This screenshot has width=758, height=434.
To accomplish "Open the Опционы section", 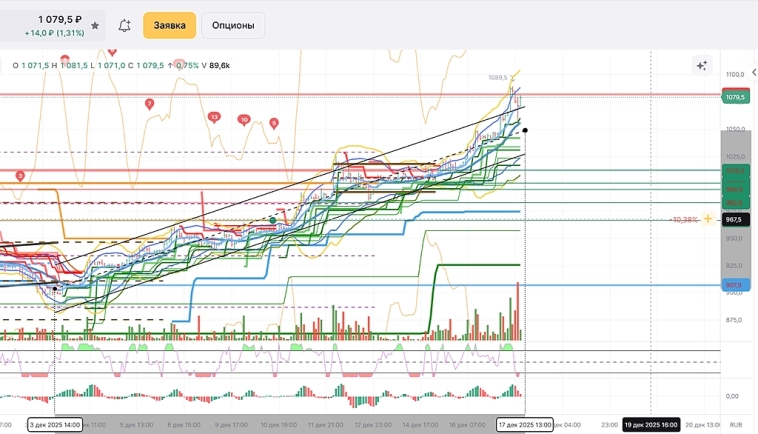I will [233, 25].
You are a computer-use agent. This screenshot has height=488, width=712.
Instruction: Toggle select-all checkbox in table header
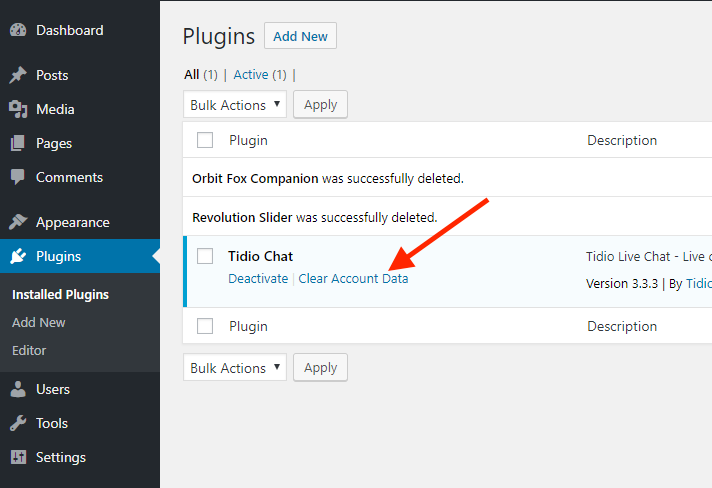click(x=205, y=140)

• **Problem statement**
Copy the entries word for word, starting at the line containing "You are a computer-use" and ending at the final line of the entries, omitting the pictures.

• **Expected answer**
You are a computer-use agent. This screenshot has height=488, width=712.
Instruction: Toggle select-all checkbox in table header
click(x=205, y=140)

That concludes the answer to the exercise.